# What the exercise asks
Can you format every line of the material below as a JSON list of strings, one string per line, skipping any blank lines?

# Given information
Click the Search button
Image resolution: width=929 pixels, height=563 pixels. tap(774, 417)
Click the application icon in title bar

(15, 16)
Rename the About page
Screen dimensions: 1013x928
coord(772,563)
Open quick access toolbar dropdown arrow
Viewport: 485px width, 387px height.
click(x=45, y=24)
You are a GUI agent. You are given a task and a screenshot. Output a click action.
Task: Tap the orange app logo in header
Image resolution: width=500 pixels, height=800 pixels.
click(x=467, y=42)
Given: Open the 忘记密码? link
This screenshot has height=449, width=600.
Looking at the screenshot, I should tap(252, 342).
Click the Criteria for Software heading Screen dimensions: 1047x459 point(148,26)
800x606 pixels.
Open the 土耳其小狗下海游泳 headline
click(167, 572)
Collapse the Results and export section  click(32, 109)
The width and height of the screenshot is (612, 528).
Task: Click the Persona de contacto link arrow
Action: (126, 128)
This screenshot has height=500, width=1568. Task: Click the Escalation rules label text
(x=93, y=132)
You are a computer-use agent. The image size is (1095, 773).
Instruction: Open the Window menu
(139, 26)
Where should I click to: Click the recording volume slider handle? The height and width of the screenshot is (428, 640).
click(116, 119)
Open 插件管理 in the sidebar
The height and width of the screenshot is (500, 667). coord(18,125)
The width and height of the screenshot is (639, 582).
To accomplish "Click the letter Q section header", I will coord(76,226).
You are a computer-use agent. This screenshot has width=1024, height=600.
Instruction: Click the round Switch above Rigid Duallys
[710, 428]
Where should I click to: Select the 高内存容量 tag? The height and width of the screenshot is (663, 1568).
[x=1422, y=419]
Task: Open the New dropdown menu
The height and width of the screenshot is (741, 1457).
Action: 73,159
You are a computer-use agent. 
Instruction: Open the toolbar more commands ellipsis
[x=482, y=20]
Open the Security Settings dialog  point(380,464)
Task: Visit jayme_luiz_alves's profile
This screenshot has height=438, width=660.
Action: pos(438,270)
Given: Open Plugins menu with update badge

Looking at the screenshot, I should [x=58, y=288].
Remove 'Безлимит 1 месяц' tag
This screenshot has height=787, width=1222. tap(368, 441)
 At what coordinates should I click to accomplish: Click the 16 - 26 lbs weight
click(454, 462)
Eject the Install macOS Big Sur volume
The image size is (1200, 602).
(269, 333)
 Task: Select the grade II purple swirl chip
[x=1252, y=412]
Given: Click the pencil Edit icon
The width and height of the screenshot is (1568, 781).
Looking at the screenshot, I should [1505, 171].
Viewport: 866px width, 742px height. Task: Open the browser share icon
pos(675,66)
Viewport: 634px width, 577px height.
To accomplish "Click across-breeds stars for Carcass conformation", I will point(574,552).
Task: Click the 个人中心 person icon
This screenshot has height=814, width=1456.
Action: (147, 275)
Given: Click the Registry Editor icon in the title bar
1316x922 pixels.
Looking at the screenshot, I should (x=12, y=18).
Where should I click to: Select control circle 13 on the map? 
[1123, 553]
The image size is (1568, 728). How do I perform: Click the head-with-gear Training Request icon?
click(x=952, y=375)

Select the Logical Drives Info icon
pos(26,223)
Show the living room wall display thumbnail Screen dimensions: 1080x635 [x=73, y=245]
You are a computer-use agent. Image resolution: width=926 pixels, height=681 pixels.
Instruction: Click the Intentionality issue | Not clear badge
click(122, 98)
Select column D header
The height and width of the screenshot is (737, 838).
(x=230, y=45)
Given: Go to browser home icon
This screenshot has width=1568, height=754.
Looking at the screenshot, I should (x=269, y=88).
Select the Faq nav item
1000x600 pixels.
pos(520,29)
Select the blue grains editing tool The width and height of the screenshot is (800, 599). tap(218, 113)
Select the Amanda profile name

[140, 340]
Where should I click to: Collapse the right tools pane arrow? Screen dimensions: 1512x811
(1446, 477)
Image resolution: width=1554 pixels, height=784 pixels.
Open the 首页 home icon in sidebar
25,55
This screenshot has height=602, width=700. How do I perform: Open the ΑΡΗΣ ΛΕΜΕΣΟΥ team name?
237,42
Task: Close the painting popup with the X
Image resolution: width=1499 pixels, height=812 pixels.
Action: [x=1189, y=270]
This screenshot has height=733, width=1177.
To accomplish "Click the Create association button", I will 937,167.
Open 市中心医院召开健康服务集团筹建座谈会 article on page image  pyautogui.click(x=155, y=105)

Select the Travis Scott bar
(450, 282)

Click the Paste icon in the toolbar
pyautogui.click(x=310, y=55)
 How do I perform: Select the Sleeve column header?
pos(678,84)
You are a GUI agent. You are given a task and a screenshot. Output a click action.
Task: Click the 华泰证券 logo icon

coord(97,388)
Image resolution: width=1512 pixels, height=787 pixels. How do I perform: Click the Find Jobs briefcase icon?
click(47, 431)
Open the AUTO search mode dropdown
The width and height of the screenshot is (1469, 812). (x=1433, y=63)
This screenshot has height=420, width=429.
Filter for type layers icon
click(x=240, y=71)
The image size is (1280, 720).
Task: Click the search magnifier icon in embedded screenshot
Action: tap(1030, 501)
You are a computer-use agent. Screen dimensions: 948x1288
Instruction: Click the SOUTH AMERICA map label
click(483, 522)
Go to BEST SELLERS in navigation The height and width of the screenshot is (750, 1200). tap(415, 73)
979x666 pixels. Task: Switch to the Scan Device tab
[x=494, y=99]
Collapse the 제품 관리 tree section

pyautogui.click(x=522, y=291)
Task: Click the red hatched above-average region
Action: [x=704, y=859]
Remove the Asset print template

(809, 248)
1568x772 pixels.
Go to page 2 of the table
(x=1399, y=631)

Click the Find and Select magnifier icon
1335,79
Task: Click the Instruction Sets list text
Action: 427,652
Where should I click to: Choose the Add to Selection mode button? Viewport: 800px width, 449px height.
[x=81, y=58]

# Solution below
[
  "Click the Search button",
  "Image resolution: width=929 pixels, height=563 pixels. tap(774, 417)",
  "Click the application icon in title bar",
  "(15, 16)",
  "Rename the About page",
  "Screen dimensions: 1013x928",
  "coord(772,563)",
  "Open quick access toolbar dropdown arrow",
  "Viewport: 485px width, 387px height.",
  "click(x=45, y=24)",
  "You are a GUI agent. You are given a task and a screenshot. Output a click action.",
  "Task: Tap the orange app logo in header",
  "Image resolution: width=500 pixels, height=800 pixels.",
  "click(x=467, y=42)",
  "Given: Open the 忘记密码? link",
  "This screenshot has height=449, width=600.",
  "Looking at the screenshot, I should tap(252, 342).",
  "Click the Criteria for Software heading Screen dimensions: 1047x459 point(148,26)",
  "800x606 pixels.",
  "Open the 土耳其小狗下海游泳 headline",
  "click(167, 572)",
  "Collapse the Results and export section  click(32, 109)",
  "The width and height of the screenshot is (612, 528).",
  "Task: Click the Persona de contacto link arrow",
  "Action: (126, 128)",
  "This screenshot has height=500, width=1568. Task: Click the Escalation rules label text",
  "(x=93, y=132)",
  "You are a computer-use agent. The image size is (1095, 773).",
  "Instruction: Open the Window menu",
  "(139, 26)",
  "Where should I click to: Click the recording volume slider handle? The height and width of the screenshot is (428, 640).",
  "click(116, 119)",
  "Open 插件管理 in the sidebar",
  "The height and width of the screenshot is (500, 667). coord(18,125)",
  "The width and height of the screenshot is (639, 582).",
  "To accomplish \"Click the letter Q section header\", I will coord(76,226).",
  "You are a computer-use agent. This screenshot has width=1024, height=600.",
  "Instruction: Click the round Switch above Rigid Duallys",
  "[710, 428]",
  "Where should I click to: Select the 高内存容量 tag? The height and width of the screenshot is (663, 1568).",
  "[x=1422, y=419]",
  "Task: Open the New dropdown menu",
  "The height and width of the screenshot is (741, 1457).",
  "Action: 73,159",
  "You are a computer-use agent. ",
  "Instruction: Open the toolbar more commands ellipsis",
  "[x=482, y=20]",
  "Open the Security Settings dialog  point(380,464)",
  "Task: Visit jayme_luiz_alves's profile",
  "This screenshot has height=438, width=660.",
  "Action: pos(438,270)",
  "Given: Open Plugins menu with update badge",
  "Looking at the screenshot, I should [x=58, y=288].",
  "Remove 'Безлимит 1 месяц' tag",
  "This screenshot has height=787, width=1222. tap(368, 441)",
  " At what coordinates should I click to accomplish: Click the 16 - 26 lbs weight",
  "click(454, 462)",
  "Eject the Install macOS Big Sur volume",
  "The image size is (1200, 602).",
  "(269, 333)",
  " Task: Select the grade II purple swirl chip",
  "[x=1252, y=412]",
  "Given: Click the pencil Edit icon",
  "The width and height of the screenshot is (1568, 781).",
  "Looking at the screenshot, I should [1505, 171].",
  "Viewport: 866px width, 742px height. Task: Open the browser share icon",
  "pos(675,66)",
  "Viewport: 634px width, 577px height.",
  "To accomplish \"Click across-breeds stars for Carcass conformation\", I will point(574,552).",
  "Task: Click the 个人中心 person icon",
  "This screenshot has height=814, width=1456.",
  "Action: (147, 275)",
  "Given: Click the Registry Editor icon in the title bar",
  "1316x922 pixels.",
  "Looking at the screenshot, I should (x=12, y=18).",
  "Where should I click to: Select control circle 13 on the map? ",
  "[1123, 553]",
  "The image size is (1568, 728). How do I perform: Click the head-with-gear Training Request icon?",
  "click(x=952, y=375)",
  "Select the Logical Drives Info icon",
  "pos(26,223)",
  "Show the living room wall display thumbnail Screen dimensions: 1080x635 [x=73, y=245]",
  "You are a computer-use agent. Image resolution: width=926 pixels, height=681 pixels.",
  "Instruction: Click the Intentionality issue | Not clear badge",
  "click(122, 98)",
  "Select column D header",
  "The height and width of the screenshot is (737, 838).",
  "(x=230, y=45)",
  "Given: Go to browser home icon",
  "This screenshot has width=1568, height=754.",
  "Looking at the screenshot, I should (x=269, y=88).",
  "Select the Faq nav item",
  "1000x600 pixels.",
  "pos(520,29)",
  "Select the blue grains editing tool The width and height of the screenshot is (800, 599). tap(218, 113)",
  "Select the Amanda profile name",
  "[140, 340]",
  "Where should I click to: Collapse the right tools pane arrow? Screen dimensions: 1512x811",
  "(1446, 477)",
  "Image resolution: width=1554 pixels, height=784 pixels.",
  "Open the 首页 home icon in sidebar",
  "25,55",
  "This screenshot has height=602, width=700. How do I perform: Open the ΑΡΗΣ ΛΕΜΕΣΟΥ team name?",
  "237,42",
  "Task: Close the painting popup with the X",
  "Image resolution: width=1499 pixels, height=812 pixels.",
  "Action: [x=1189, y=270]",
  "This screenshot has height=733, width=1177.",
  "To accomplish \"Click the Create association button\", I will 937,167.",
  "Open 市中心医院召开健康服务集团筹建座谈会 article on page image  pyautogui.click(x=155, y=105)",
  "Select the Travis Scott bar",
  "(450, 282)",
  "Click the Paste icon in the toolbar",
  "pyautogui.click(x=310, y=55)",
  " How do I perform: Select the Sleeve column header?",
  "pos(678,84)",
  "You are a GUI agent. You are given a task and a screenshot. Output a click action.",
  "Task: Click the 华泰证券 logo icon",
  "coord(97,388)",
  "Image resolution: width=1512 pixels, height=787 pixels. How do I perform: Click the Find Jobs briefcase icon?",
  "click(47, 431)",
  "Open the AUTO search mode dropdown",
  "The width and height of the screenshot is (1469, 812). (x=1433, y=63)",
  "This screenshot has height=420, width=429.",
  "Filter for type layers icon",
  "click(x=240, y=71)",
  "The image size is (1280, 720).",
  "Task: Click the search magnifier icon in embedded screenshot",
  "Action: tap(1030, 501)",
  "You are a computer-use agent. Screen dimensions: 948x1288",
  "Instruction: Click the SOUTH AMERICA map label",
  "click(483, 522)",
  "Go to BEST SELLERS in navigation The height and width of the screenshot is (750, 1200). tap(415, 73)",
  "979x666 pixels. Task: Switch to the Scan Device tab",
  "[x=494, y=99]",
  "Collapse the 제품 관리 tree section",
  "pyautogui.click(x=522, y=291)",
  "Task: Click the red hatched above-average region",
  "Action: [x=704, y=859]",
  "Remove the Asset print template",
  "(809, 248)",
  "1568x772 pixels.",
  "Go to page 2 of the table",
  "(x=1399, y=631)",
  "Click the Find and Select magnifier icon",
  "1335,79",
  "Task: Click the Instruction Sets list text",
  "Action: 427,652",
  "Where should I click to: Choose the Add to Selection mode button? Viewport: 800px width, 449px height.",
  "[x=81, y=58]"
]